━━━ Source extract ━━━

Post-hoc Explanation Methods: Post-hoc explanations involve analyzing an AI system after it has made a prediction. Techniques like attention mechanisms and saliency maps identify the most influential features or regions in the input data, helping manufacturers understand the factors driving the system’s decision.

Explainability and user scenarios. The XMANAI cases

With the technical approaches already revised, manufacturing organizations need to identify their own specific explainability needs for the artificial intelligence (AI) systems they are implementing. These explainability requirements elicitation is essential to ensure transparency, accountability, and trustworthiness and it will be the key to an adequate and effective integration in the main industrial manufacturing processes.

The explainability take-up path by the XMANAI demonstrators has been made up with a specific roadmap, aimed at gathering the explainability requirements aligned with the previously identified business requirements.

The 4 demonstrators involved in the XMANAI project and the Manufacturing Apps they are developing with the support of the Explainable Artificial Intelligence Platform XMANAI are the following ones:

WHIRLPOOL: AI for Product Demand Planning
FORD: AI for Production Optimization
CNH: AI for Process/Product Quality Optimization
UNIMETRIK: AI for Smart Semi-Autonomous Hybrid Measurement Planning.

━━━

▶ Exercise instructions:
**1.** Translate this sentence from the passage on AI explainability into Spanish: "The explainability take-up path by the XMANAI demonstrators has been made up with a specific roadmap, aimed at gathering the explainability requirements aligned with the previously identified business requirements."
**2.** From the passage on AI explainability, copy word for word the part that opens with the words containing "With the technical" and closes with "industrial manufacturing processes.".
The material that comes next is separate from the passage on AI explainability.

━━━ Given data ━━━

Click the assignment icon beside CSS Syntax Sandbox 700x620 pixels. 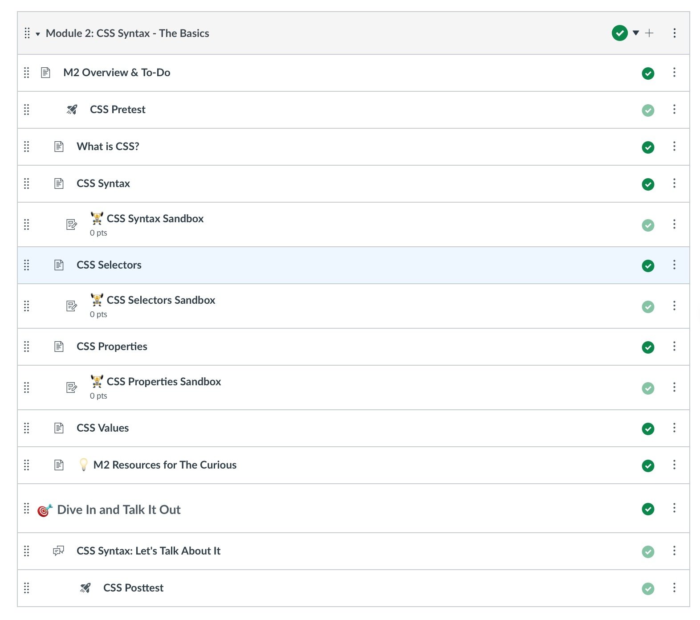point(72,224)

━━━

▶ Solutions to the problems:
**1.** La ruta de adopción de la explicabilidad por parte de los demostradores de XMANAI se ha construido con una hoja de ruta específica, orientada a recopilar los requisitos de explicabilidad alineados con los requisitos de negocio identificados previamente.

**2.**
With the technical approaches already revised, manufacturing organizations need to identify their own specific explainability needs for the artificial intelligence (AI) systems they are implementing. These explainability requirements elicitation is essential to ensure transparency, accountability, and trustworthiness and it will be the key to an adequate and effective integration in the main industrial manufacturing processes.